» **What the exercise asks**: Format the records from the start through the line containing "BỘ ĐIỀU KHIỂN PLC (115, 2420)" as a numbered list, leaving out any blank lines.

» **Records for the exercise**:
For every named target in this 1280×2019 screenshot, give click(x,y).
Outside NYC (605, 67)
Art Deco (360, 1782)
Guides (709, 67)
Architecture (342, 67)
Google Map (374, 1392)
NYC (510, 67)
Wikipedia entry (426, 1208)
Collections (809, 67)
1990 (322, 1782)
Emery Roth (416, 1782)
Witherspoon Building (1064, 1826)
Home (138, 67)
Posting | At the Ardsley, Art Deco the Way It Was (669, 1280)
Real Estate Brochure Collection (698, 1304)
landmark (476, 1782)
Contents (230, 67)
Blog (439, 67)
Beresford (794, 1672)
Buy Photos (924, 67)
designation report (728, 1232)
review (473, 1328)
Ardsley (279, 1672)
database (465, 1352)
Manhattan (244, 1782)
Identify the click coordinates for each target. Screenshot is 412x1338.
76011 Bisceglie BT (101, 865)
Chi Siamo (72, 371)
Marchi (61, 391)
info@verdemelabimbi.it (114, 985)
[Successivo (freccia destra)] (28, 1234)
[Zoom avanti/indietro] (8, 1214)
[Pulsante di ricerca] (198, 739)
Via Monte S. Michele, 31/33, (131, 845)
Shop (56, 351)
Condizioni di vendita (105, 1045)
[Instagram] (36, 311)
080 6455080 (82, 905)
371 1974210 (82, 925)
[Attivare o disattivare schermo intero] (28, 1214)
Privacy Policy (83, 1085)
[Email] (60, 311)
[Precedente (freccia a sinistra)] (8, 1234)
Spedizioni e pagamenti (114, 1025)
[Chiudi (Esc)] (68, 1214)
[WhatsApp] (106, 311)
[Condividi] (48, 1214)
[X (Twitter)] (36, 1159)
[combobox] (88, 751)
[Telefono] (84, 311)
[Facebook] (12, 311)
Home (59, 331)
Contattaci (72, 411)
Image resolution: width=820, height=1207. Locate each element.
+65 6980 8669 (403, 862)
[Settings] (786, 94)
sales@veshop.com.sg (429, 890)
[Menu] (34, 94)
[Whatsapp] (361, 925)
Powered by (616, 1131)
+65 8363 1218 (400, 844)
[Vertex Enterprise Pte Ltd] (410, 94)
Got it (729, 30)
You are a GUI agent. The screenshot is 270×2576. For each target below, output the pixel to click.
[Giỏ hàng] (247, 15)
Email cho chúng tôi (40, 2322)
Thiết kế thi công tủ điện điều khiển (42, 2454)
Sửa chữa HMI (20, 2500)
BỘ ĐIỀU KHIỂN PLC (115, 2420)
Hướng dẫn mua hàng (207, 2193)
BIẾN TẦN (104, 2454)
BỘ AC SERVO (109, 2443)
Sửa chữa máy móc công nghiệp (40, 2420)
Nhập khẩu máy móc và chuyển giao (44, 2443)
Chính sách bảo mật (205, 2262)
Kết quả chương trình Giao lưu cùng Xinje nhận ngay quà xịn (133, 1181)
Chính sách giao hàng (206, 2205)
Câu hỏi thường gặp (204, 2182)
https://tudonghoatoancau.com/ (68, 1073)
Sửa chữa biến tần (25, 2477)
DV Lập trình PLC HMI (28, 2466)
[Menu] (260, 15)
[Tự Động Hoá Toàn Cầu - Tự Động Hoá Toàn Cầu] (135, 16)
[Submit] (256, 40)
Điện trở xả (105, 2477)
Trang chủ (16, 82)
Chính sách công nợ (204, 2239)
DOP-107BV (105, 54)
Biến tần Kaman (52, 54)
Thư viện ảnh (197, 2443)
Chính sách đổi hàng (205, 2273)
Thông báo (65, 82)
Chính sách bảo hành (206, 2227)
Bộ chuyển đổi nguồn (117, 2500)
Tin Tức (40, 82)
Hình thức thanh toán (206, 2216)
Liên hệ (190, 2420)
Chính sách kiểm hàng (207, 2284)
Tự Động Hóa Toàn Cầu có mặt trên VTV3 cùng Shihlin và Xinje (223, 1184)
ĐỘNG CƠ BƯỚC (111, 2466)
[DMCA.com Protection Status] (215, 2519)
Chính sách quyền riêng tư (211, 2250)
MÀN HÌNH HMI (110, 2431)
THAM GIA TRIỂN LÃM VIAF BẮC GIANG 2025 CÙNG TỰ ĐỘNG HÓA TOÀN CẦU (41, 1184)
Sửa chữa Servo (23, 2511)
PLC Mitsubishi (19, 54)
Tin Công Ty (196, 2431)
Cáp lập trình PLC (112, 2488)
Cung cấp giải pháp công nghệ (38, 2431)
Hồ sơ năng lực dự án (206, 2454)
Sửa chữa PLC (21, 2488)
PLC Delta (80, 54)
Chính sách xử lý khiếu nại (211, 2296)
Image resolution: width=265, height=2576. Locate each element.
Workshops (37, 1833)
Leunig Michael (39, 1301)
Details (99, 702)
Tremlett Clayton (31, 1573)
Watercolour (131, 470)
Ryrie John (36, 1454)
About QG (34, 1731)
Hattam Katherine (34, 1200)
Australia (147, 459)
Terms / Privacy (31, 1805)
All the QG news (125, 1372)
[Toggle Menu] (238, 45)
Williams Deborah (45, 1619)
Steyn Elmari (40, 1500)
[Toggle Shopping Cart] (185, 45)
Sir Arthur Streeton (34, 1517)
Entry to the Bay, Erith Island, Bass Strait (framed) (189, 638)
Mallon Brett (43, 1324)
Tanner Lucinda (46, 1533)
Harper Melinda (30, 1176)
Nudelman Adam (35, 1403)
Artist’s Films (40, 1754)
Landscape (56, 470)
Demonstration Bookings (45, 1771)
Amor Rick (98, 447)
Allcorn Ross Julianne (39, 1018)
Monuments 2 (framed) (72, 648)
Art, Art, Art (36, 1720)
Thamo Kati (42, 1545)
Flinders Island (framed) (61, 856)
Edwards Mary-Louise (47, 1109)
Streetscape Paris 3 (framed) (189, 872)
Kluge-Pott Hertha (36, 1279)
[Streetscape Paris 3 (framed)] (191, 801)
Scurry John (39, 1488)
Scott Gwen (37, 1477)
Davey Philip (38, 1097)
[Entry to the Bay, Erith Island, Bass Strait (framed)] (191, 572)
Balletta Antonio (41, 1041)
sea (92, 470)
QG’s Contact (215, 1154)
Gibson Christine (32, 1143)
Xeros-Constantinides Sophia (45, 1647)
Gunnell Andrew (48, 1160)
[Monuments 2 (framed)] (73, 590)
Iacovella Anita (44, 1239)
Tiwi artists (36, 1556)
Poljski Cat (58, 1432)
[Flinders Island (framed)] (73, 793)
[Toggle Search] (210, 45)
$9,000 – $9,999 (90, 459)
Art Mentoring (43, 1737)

» **Solved exercise**:
1. For every named target in this 1280×2019 screenshot, give click(x,y).
2. Outside NYC (605, 67)
3. Art Deco (360, 1782)
4. Guides (709, 67)
5. Architecture (342, 67)
6. Google Map (374, 1392)
7. NYC (510, 67)
8. Wikipedia entry (426, 1208)
9. Collections (809, 67)
10. 1990 (322, 1782)
11. Emery Roth (416, 1782)
12. Witherspoon Building (1064, 1826)
13. Home (138, 67)
14. Posting | At the Ardsley, Art Deco the Way It Was (669, 1280)
15. Real Estate Brochure Collection (698, 1304)
16. landmark (476, 1782)
17. Contents (230, 67)
18. Blog (439, 67)
19. Beresford (794, 1672)
20. Buy Photos (924, 67)
21. designation report (728, 1232)
22. review (473, 1328)
23. Ardsley (279, 1672)
24. database (465, 1352)
25. Manhattan (244, 1782)
26. Identify the click coordinates for each target. Screenshot is 412x1338.
27. 76011 Bisceglie BT (101, 865)
28. Chi Siamo (72, 371)
29. Marchi (61, 391)
30. info@verdemelabimbi.it (114, 985)
31. [Successivo (freccia destra)] (28, 1234)
32. [Zoom avanti/indietro] (8, 1214)
33. [Pulsante di ricerca] (198, 739)
34. Via Monte S. Michele, 31/33, (131, 845)
35. Shop (56, 351)
36. Condizioni di vendita (105, 1045)
37. [Instagram] (36, 311)
38. 080 6455080 (82, 905)
39. 371 1974210 (82, 925)
40. [Attivare o disattivare schermo intero] (28, 1214)
41. Privacy Policy (83, 1085)
42. [Email] (60, 311)
43. [Precedente (freccia a sinistra)] (8, 1234)
44. Spedizioni e pagamenti (114, 1025)
45. [Chiudi (Esc)] (68, 1214)
46. [WhatsApp] (106, 311)
47. [Condividi] (48, 1214)
48. [X (Twitter)] (36, 1159)
49. [combobox] (88, 751)
50. [Telefono] (84, 311)
51. [Facebook] (12, 311)
52. Home (59, 331)
53. Contattaci (72, 411)
54. Image resolution: width=820, height=1207. Locate each element.
55. +65 6980 8669 (403, 862)
56. [Settings] (786, 94)
57. sales@veshop.com.sg (429, 890)
58. [Menu] (34, 94)
59. [Whatsapp] (361, 925)
60. Powered by (616, 1131)
61. +65 8363 1218 (400, 844)
62. [Vertex Enterprise Pte Ltd] (410, 94)
63. Got it (729, 30)
64. You are a GUI agent. The screenshot is 270×2576. For each target below, output the pixel to click.
65. [Giỏ hàng] (247, 15)
66. Email cho chúng tôi (40, 2322)
67. Thiết kế thi công tủ điện điều khiển (42, 2454)
68. Sửa chữa HMI (20, 2500)
69. BỘ ĐIỀU KHIỂN PLC (115, 2420)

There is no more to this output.